The following year Brigham Young told a congregation of Mormons "if any one was catched stealing to shoot them dead on the spot and they should not be hurt for it. Brigham Young reiterated his feelings by advocating, "If you want to know what to do with a thief that you may find stealing, I say kill him on the spot, and never suffer him to commit another iniquity... if I caught a man stealing on my premises I should be very apt to send him straight home, and that is what I wish every man to do.... this appears hard, and throws a cold chill over our revered traditions ... but I have trained myself to measure things by the line of justice.... If you will cause all those whom you know to be thieves, to be placed in a line before the mouth of one of our largest cannon, well loaded with chain shot, I will prove by my works whether I can mete out justice to such persons, or not. I would consider it just as much my duty to do that, as to baptize a man for the remission of his sins (26)

This admission by Brigham Young that "I have trained myself to measure things by the line of justice" is clear evidence that he, as the ultimate authority in the Mormon Church, felt justified having miscreants eliminated. 

Here it should be noted that the early Latter-day Saints made a clear distinction from stealing from members of the church and robbing Gentiles. According to revelations given to Joseph Smith, the property of Gentiles was to be redistributed among the Latter-day Saints according to their faithfulness and the will of God. Mormon Apostle Orson Hyde, whom according to early Mormon accounts, directed the blood atonement of several undesirables, also said concerning using blood atonement on thieves that: "It would have a tendency to place a terror on those who leave these parts, that may prove their salvation when they see the heads of thieves taken off, or shot down before the public ... I believe it to be pleasing in the sight of heaven to sanctify ourselves and put these things from our midst" (27)

INFORMATION SUPPLIED.
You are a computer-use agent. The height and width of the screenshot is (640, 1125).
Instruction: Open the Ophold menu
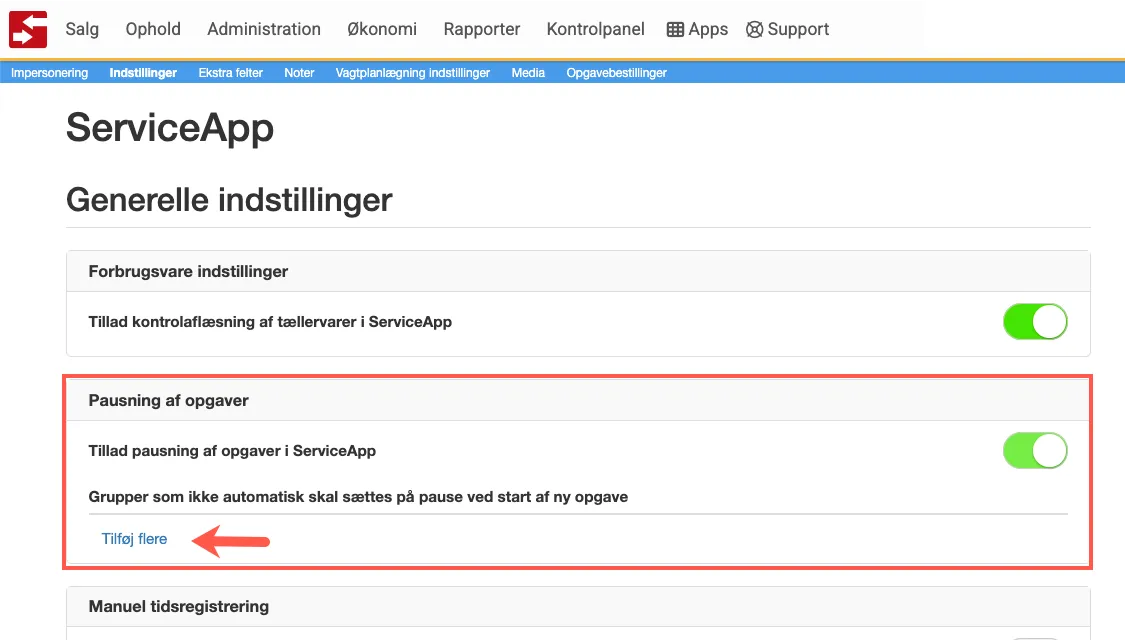tap(153, 29)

TO DO.
1: Name every person identified by name in the passage on blood atonement.
2: Extend the passage on blood atonement from where it stops.

THE RESPONSES.
1: Brigham Young, Joseph Smith, Orson Hyde

2:
It must be stressed that the modern Mormon Church has firmly distanced itself from many of the "articles of faith" of their predecessors. Celestial Marriage, the Adam-God theory, the Theocratic Council of Fifty, the communal United Order, the Oaths and Penalties of the Temple Endowment, the African American ban from the Mormon priesthood, the Law of Adoption (i.e. the ritualistic sealing of men to men), and Blood Atonement, are some of the more pronounced formerly essential Mormon practices, which have either been altered to the point of non recognition or abandoned all together. While not widely practiced these tenets of nineteenth century Mormonism are still part and parcel of the heritage of the people of Utah, the remnants of the theology of an isolated theocracy. 

After years of sermons by Mormon authorities, the concept of Blood Atonement, while never espoused as an official doctrine in the religious cannons of the Mormon Church, nevertheless became ingrained into the minds of the Mormon people into the twentieth century. 

In the spring 1902, a man known as Old Man Collins requested from Clyde Felt, the fourteen-year-old grandson of a former Mormon authority, an act of assisted suicide. Collins requested Felt to spill his blood on the earth "in order that he may be saved." Felt cut the old man's throat and did so believing that the act was in the words of Brigham Young "a way to love mankind." Local Salt Lake City authorities considered Collins a "moral degenerate" and although Felt confessed to the murder, he was not prosecuted for the crime. In fact Felt was in 1910 allowed to receive his Temple endowments and marry in the Mormon Temple. (28) 

Many Latter-day Saints today continue to believe in blood atonement as first taught by Brigham Young over one hundred and fifty years ago but the practice of it is mainly confined to religious fringe groups of Mormonism. These "off shoots" of Mormonism, known locally in Utah as fundamentalist churches, purport to be the keepers and practitioners of the "fundamental doctrines" of the original teachings of Joseph Smith and Brigham Young. Members of the fundamental churches of Utah practice their religion primarily in secret due to legal restraints.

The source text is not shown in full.